The ASD relay sends current to the fuel pump or pump relay, fuel injectors, ignition coil(s), and alternator field. This is Chrysler's answer to Ford's trouble-prone inertia switches. In the event of a crash that ruptures the fuel line, the engine can't run without fuel pressure. When the engine stalls, no more pulses arrive from the crankshaft position sensor so the engine computer knows to turn off the ASD relay. Voltage to the fuel pump is turned off to prevent pumping raw fuel onto the ground. This system has been used for over 25 years and is very reliable and effective.
Why do you think the fuel pumps are burning up? What are the symptoms?
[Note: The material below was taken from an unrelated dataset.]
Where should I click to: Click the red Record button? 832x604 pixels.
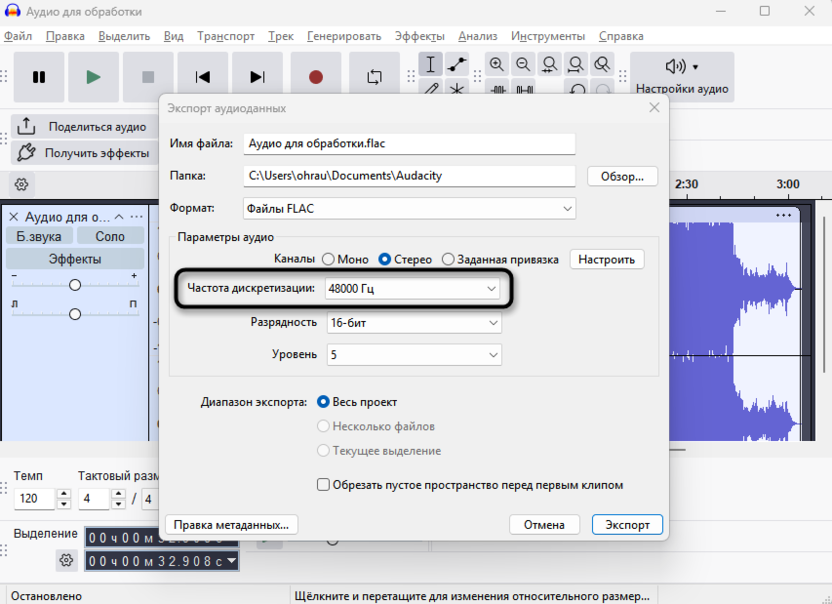(x=316, y=77)

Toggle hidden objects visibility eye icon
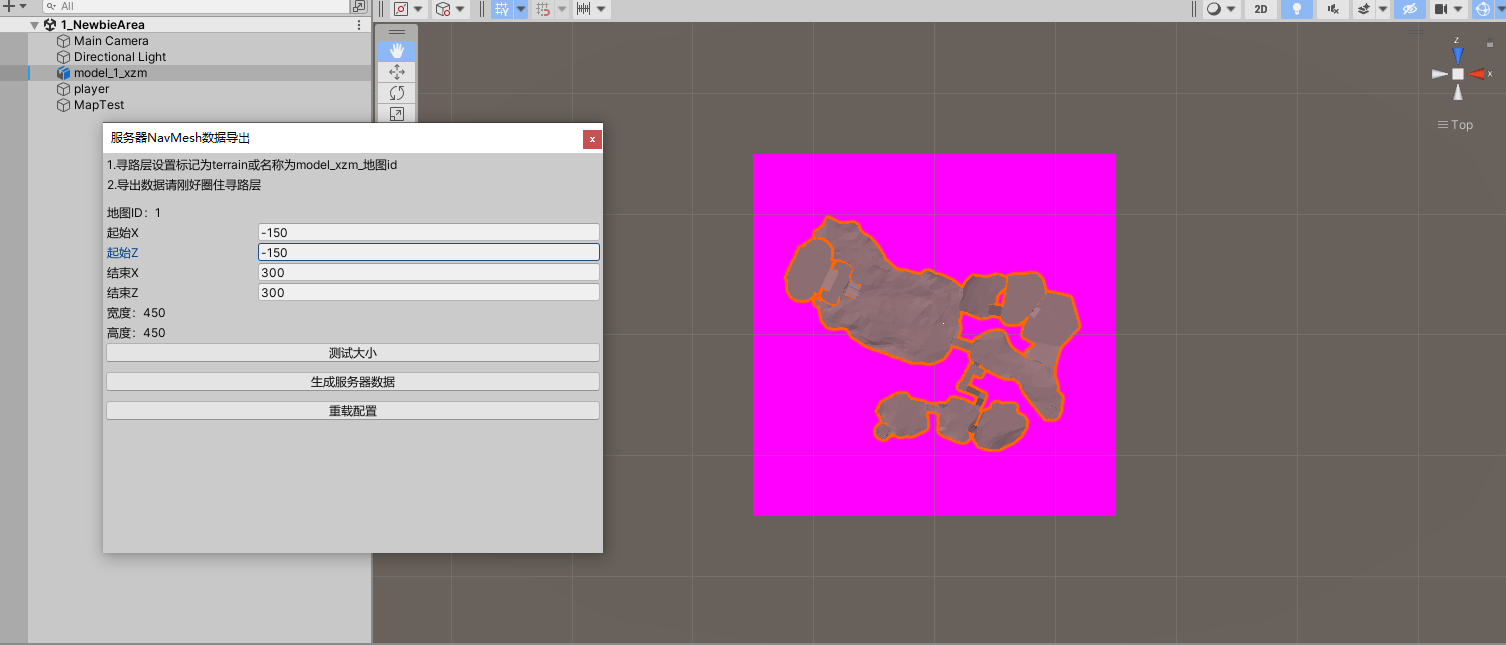pyautogui.click(x=1410, y=9)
Failure of the crankshaft position sensor is more common than the fuel pump. The clue is there will be no spark AND no fuel pressure. That's why it's important to check for both and not just troubleshoot the first thing you find missing.
If the replacement pumps are locking up, suspect microscopic debris in the tank. Many shops are having the tanks steam cleaned when they install a new pump to prevent repeat failure.
If you experience engine stalling when you remove your foot from the accelerator at highway speeds, suspect a plugged pickup screen attached to the pump housing. The engine might run fine for many miles before this symptom shows up. If you are buying replacement pumps from the dealer or, I believe from NAPA, you will get the entire drop-in assembly with the new pickup screen so this won't be a problem. If you buy the pump from other sources, you might only get the pump and motor and have to reuse the screen in which case you haven't solved the problem.